What was it like working on Call of Duty: Vanguard?
I am very proud of the work that I got to do with Sledgehammer Games as a Second Unit Director on Call of Duty: Vanguard. Their number-one priority was that we honored and respected the events of that time, with accuracy and precision. I have to imagine that it is very strange for the guys who lived through that that monumental war to have video games being made about it, and I wanted to do the best job I could for them. The people at the studios didn’t want just a good story, they wanted one that was as authentic as possible.
Did you find your military career helpful as far as supporting the actors and performers when filming certain sequences?
I personally find it helpful, but I don’t need the actors that I work with to understand what might be going on in a soldier’s mind. In fact, I believe that that would be virtually impossible, given the complex nature of our experiences.

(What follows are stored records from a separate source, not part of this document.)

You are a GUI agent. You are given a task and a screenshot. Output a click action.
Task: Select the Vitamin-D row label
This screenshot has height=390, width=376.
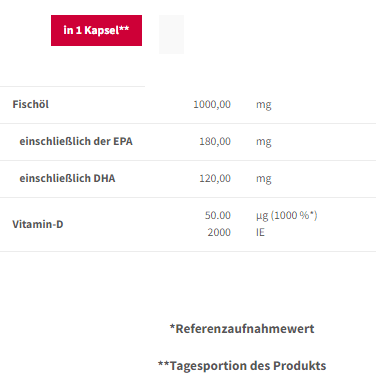coord(38,224)
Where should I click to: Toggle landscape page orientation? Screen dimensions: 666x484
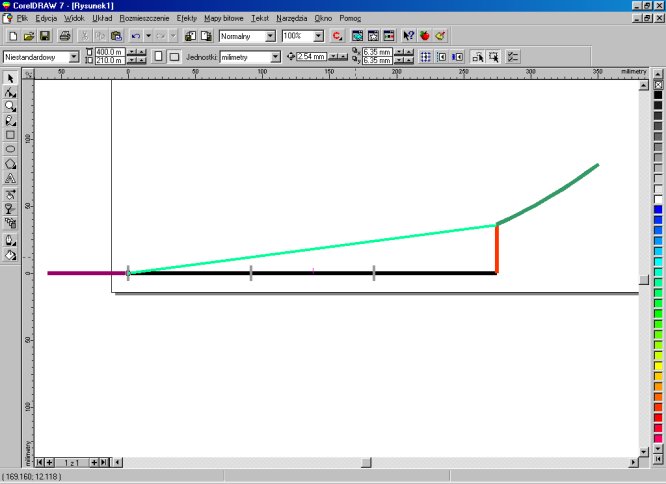coord(174,57)
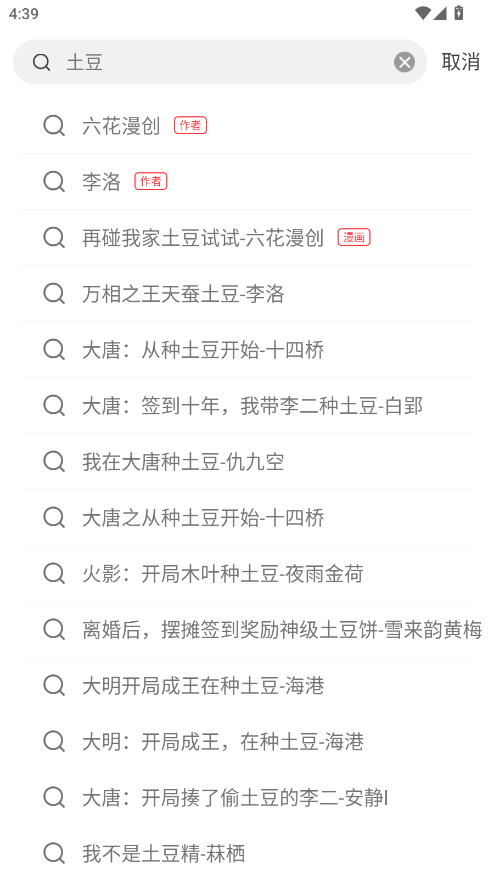Viewport: 494px width, 878px height.
Task: Tap the 作者 tag next to 李洛
Action: coord(151,181)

What I need is for them to perform to their best ability, bringing their talents to the role and effectively taking direction. The best I can do to share my insight there is try to paint an emotion for them. That is the closest that we are going to get. I also use my military experience to help inspire the people I work with, and get them into the right mindset, through those stories that I do have.
How did it feel to play the game for the first time?
It was a really amazing experience to get to play the full campaign for Vanguard, it being the first one that I have worked on all the way through. I played it on the hard mode, so that I could really experience it, and because I feel like playing on the easy mode is just a cop-out. But it was definitely special seeing all of the elements that made it in, and getting to see the final product, which of course I enjoyed.
What has it been like working with the Call of Duty franchise as a veteran?
I respect that Activision and Call of Duty don’t just use veterans’ stories — they are working to honor veterans through their stories. People have really underestimated the gaming world as far as a community, and it is amazing to be a part of it on the inside. Not only that, but gaming is an incredible storytelling platform. If you see any game with a true narrative, you know how powerful the storytelling element can be.
I have also learned how inclusive it can be, and the positivity it can make towards certain causes, like what Activision continues to do for veterans. I have a few veterans in my unit, but it isn’t just the fact that they served that brought them on my team. I have them there because they are also great at their job. They give back a lot through the Call of Duty Endowment, which does great work. It feels a good to be a part of this crew.